## Problem statement
Return the records below word for word.

Collected data:
= = = = =
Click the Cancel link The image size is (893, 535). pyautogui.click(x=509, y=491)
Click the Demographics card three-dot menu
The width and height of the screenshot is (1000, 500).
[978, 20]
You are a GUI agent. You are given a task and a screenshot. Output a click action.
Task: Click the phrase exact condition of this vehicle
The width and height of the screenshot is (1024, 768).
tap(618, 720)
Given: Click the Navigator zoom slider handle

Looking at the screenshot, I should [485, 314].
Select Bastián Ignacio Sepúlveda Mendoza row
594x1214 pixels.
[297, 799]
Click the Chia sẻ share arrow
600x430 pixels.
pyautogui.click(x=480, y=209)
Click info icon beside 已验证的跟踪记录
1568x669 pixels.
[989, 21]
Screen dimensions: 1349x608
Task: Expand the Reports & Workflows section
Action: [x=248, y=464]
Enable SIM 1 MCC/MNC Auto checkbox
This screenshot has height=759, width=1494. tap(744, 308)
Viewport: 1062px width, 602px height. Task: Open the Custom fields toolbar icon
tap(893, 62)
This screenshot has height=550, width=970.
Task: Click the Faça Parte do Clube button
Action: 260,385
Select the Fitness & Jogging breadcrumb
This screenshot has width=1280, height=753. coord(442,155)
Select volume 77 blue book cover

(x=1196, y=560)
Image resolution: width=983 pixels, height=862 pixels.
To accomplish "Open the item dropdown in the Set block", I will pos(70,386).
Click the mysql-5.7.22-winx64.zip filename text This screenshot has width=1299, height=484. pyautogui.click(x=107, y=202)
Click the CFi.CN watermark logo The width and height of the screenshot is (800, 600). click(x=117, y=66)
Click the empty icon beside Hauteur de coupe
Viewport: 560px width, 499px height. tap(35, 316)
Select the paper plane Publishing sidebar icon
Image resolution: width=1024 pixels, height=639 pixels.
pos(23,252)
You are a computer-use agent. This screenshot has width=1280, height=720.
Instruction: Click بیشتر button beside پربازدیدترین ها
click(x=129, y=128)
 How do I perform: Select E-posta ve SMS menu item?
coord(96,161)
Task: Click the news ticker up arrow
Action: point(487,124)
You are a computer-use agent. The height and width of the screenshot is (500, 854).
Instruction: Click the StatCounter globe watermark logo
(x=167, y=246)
= = = = =
## Response below
Click the Cancel link The image size is (893, 535). pyautogui.click(x=509, y=491)
Click the Demographics card three-dot menu
The width and height of the screenshot is (1000, 500).
[978, 20]
You are a GUI agent. You are given a task and a screenshot. Output a click action.
Task: Click the phrase exact condition of this vehicle
The width and height of the screenshot is (1024, 768).
tap(618, 720)
Given: Click the Navigator zoom slider handle

Looking at the screenshot, I should [485, 314].
Select Bastián Ignacio Sepúlveda Mendoza row
594x1214 pixels.
[297, 799]
Click the Chia sẻ share arrow
600x430 pixels.
pyautogui.click(x=480, y=209)
Click info icon beside 已验证的跟踪记录
1568x669 pixels.
[989, 21]
Screen dimensions: 1349x608
Task: Expand the Reports & Workflows section
Action: [x=248, y=464]
Enable SIM 1 MCC/MNC Auto checkbox
This screenshot has height=759, width=1494. tap(744, 308)
Viewport: 1062px width, 602px height. Task: Open the Custom fields toolbar icon
tap(893, 62)
This screenshot has height=550, width=970.
Task: Click the Faça Parte do Clube button
Action: 260,385
Select the Fitness & Jogging breadcrumb
This screenshot has width=1280, height=753. coord(442,155)
Select volume 77 blue book cover

(x=1196, y=560)
Image resolution: width=983 pixels, height=862 pixels.
To accomplish "Open the item dropdown in the Set block", I will pos(70,386).
Click the mysql-5.7.22-winx64.zip filename text This screenshot has width=1299, height=484. pyautogui.click(x=107, y=202)
Click the CFi.CN watermark logo The width and height of the screenshot is (800, 600). click(x=117, y=66)
Click the empty icon beside Hauteur de coupe
Viewport: 560px width, 499px height. tap(35, 316)
Select the paper plane Publishing sidebar icon
Image resolution: width=1024 pixels, height=639 pixels.
pos(23,252)
You are a computer-use agent. This screenshot has width=1280, height=720.
Instruction: Click بیشتر button beside پربازدیدترین ها
click(x=129, y=128)
 How do I perform: Select E-posta ve SMS menu item?
coord(96,161)
Task: Click the news ticker up arrow
Action: point(487,124)
You are a computer-use agent. The height and width of the screenshot is (500, 854).
Instruction: Click the StatCounter globe watermark logo
(x=167, y=246)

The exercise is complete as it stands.